- **Your task**: Restate word for word the lines of the records below, starting at the line that contains "Open Server Health Status" and ending at the line that contains "Given: Disable Send", with both of those lines included and nothing else.

Pixel coordinate grounding data
______
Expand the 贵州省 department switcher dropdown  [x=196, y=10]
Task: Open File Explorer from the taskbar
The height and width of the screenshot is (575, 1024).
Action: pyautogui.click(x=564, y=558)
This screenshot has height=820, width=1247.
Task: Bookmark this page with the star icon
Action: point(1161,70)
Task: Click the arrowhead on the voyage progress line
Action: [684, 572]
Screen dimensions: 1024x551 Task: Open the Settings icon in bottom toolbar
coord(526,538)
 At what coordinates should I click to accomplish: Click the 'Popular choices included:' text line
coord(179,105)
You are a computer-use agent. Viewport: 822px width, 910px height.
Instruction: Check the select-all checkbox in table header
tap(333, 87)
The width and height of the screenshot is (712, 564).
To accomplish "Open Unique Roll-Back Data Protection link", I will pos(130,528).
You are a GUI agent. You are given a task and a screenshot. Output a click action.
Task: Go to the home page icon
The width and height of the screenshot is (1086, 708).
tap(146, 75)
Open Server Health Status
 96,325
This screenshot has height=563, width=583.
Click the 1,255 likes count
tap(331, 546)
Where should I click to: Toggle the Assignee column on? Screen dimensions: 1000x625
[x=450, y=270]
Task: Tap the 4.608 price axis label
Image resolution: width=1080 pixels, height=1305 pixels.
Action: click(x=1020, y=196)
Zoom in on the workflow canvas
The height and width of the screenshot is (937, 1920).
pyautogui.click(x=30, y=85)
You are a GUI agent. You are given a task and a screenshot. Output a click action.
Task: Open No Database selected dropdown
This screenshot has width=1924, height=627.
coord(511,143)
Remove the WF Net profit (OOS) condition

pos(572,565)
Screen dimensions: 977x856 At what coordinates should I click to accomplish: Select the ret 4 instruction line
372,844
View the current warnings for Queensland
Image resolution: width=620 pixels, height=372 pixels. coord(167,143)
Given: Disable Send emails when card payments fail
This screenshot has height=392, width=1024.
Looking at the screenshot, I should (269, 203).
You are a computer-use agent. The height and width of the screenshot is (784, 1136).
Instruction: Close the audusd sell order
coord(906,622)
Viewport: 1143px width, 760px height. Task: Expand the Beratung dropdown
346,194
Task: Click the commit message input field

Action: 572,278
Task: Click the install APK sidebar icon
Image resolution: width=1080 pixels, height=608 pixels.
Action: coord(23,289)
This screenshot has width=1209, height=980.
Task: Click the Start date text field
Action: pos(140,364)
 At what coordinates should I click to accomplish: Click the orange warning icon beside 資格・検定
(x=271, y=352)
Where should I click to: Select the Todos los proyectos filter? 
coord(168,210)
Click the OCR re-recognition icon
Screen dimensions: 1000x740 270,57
______
- **Written solution**:
Open Server Health Status
 96,325
This screenshot has height=563, width=583.
Click the 1,255 likes count
tap(331, 546)
Where should I click to: Toggle the Assignee column on? Screen dimensions: 1000x625
[x=450, y=270]
Task: Tap the 4.608 price axis label
Image resolution: width=1080 pixels, height=1305 pixels.
Action: click(x=1020, y=196)
Zoom in on the workflow canvas
The height and width of the screenshot is (937, 1920).
pyautogui.click(x=30, y=85)
You are a GUI agent. You are given a task and a screenshot. Output a click action.
Task: Open No Database selected dropdown
This screenshot has width=1924, height=627.
coord(511,143)
Remove the WF Net profit (OOS) condition

pos(572,565)
Screen dimensions: 977x856 At what coordinates should I click to accomplish: Select the ret 4 instruction line
372,844
View the current warnings for Queensland
Image resolution: width=620 pixels, height=372 pixels. coord(167,143)
Given: Disable Send emails when card payments fail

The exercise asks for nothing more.